* Exercise requirements: Give back the exact lines of the material below from the one containing "You are a computer-use" through the one containing "The image size is (421, 252).", and no pictures.

* Raw data:
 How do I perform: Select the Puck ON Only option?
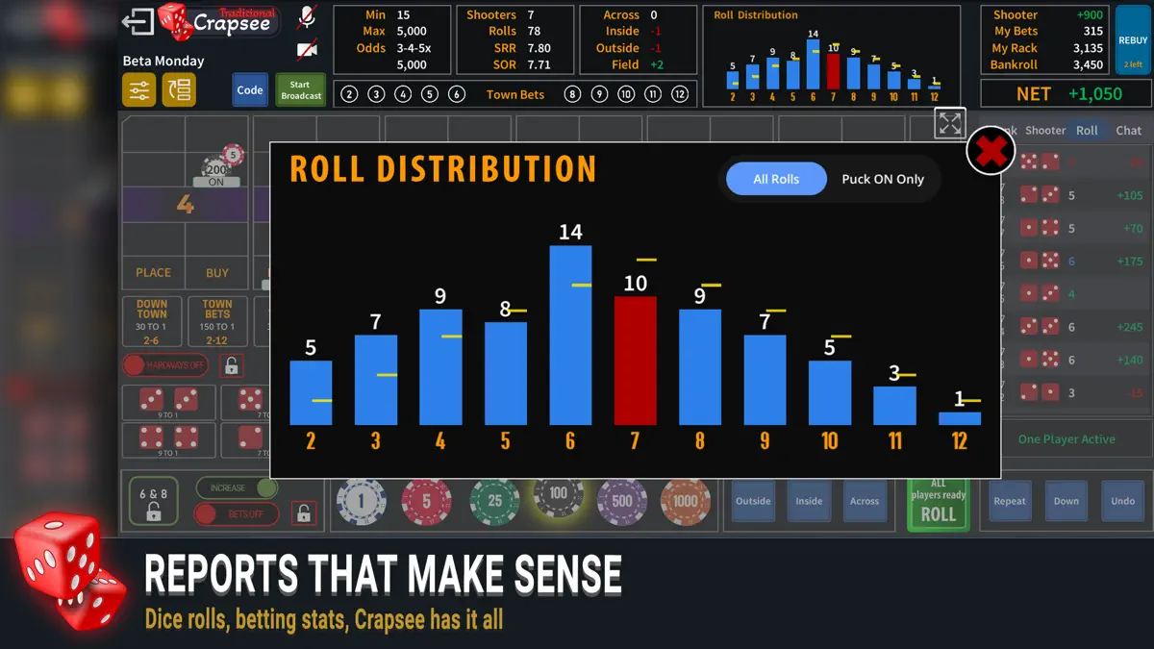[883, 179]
...
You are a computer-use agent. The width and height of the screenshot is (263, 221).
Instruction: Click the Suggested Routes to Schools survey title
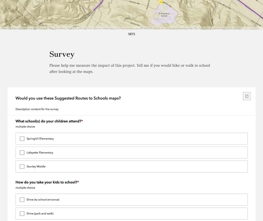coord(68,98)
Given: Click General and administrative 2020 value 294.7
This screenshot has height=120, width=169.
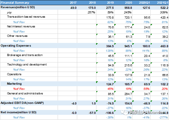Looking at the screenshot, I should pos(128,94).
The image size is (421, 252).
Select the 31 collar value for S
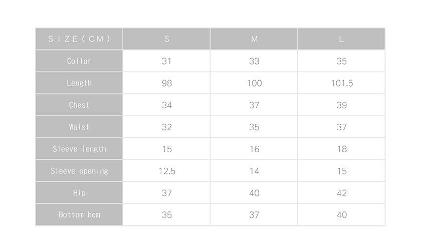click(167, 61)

* Solution to this exercise:
You are a computer-use agent. The width and height of the screenshot is (263, 221).
Instruction: Click the Suggested Routes to Schools survey title
coord(68,98)
Given: Click General and administrative 2020 value 294.7
This screenshot has height=120, width=169.
Looking at the screenshot, I should pos(128,94).
The image size is (421, 252).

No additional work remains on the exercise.